EXERCICE PROPOSÉ -
Répondez aux questions suivantes à partir de l'extrait sur la sortie de la Grande-Bretagne de l'Union européenne.
(a) Combien de fonctionnaires britanniques très importants sont mentionnés ?
(b) À qui la responsabilité appartient-elle, selon l'auteur ?
(c) Qui demande un référendum pour la réunification de l'Irlande ?
____ EXTRAIT DU DOCUMENT
Les Britanniques déchirent le voile, cela fait longtemps que l’Europe nous déçoit et eux en tirent les conséquences d’une certaine manière.

C’est un saut dans l’inconnu. L’idée que Boris Johnson défend me paraît hors de propos, il dit : « ce n’est pas parce que l’on s’en va que ça va changer quelque chose ». Le climat dans les instances de décisions européennes va évidemment changer profondément parce que chaque fois qu’un représentant britannique va vouloir se mêler d’une question, on va évidemment s’exposer à un refus. Il y a 1200 fonctionnaires britanniques très importants, ils avaient marqué des points depuis des décennies, ils avaient savamment installé leurs diplomates dans beaucoup de fonctions essentielles dans des domaines comme l’agriculture, le commerce, et là maintenant il faut qu’ils s’en aillent. Cela va permettre à l’Europe de se forger une nouvelle idée. La principale question est : qu’allons-nous faire du projet européen ? La Grande-Bretagne a décidé de sortir, elle va d’ailleurs connaitre des divisions internes terribles avec l’Écosse et l’Irlande. Quand vous pensez que l’on va devoir remettre des postes aux frontières entre Dublin et Belfast… Il va falloir des gardes-frontières et des passeports ! Vous avez entendu Sinn Fein ce matin dire : « faisons un référendum pour la réunification de l’Irlande » et l’Écosse « faisons un référendum pour nous séparer de la Grande-Bretagne puisque nous voulons rester dans l’Union Européenne et nos citoyens veulent le manifester par le vote ».

Beaucoup d’Européens convaincus disent que c’est l’occasion pour relancer l’Europe.

Qui a la responsabilité ? Je pense que la responsabilité appartient aux dirigeants. Le problème que l’on a rencontré est que les dirigeants, particulièrement les dirigeants français, sont restés sans rien dire de compréhensible sur le destin de l’Europe durant la dernière période. Quand il y avait des sommets Angela Merkel / François Hollande, il s’agissait de conférences de presse de langue de bois afin de rester suffisamment longtemps à l’antenne pour faire croire que l’on avait dit quelque chose.

Et maintenant, peut-on dire des choses concrètes ?
________
____ PARTIE DONNÉES
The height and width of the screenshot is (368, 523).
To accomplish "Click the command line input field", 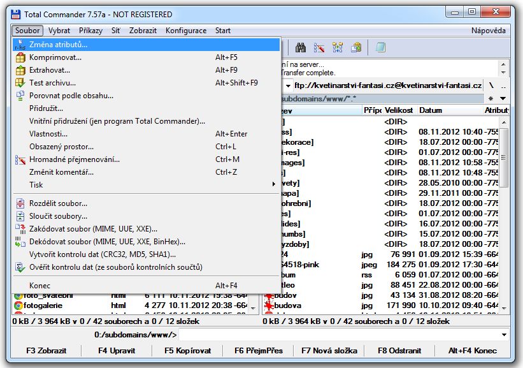I will click(x=338, y=335).
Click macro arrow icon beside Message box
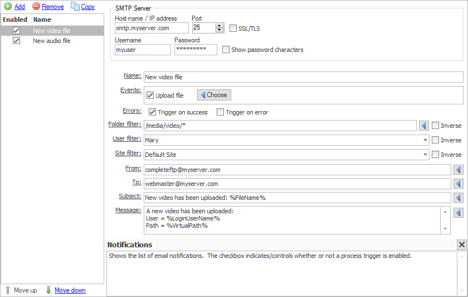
________
CORRIGÉ -
(a) 1200 fonctionnaires britanniques.
(b) Aux dirigeants.
(c) Le Sinn Fein.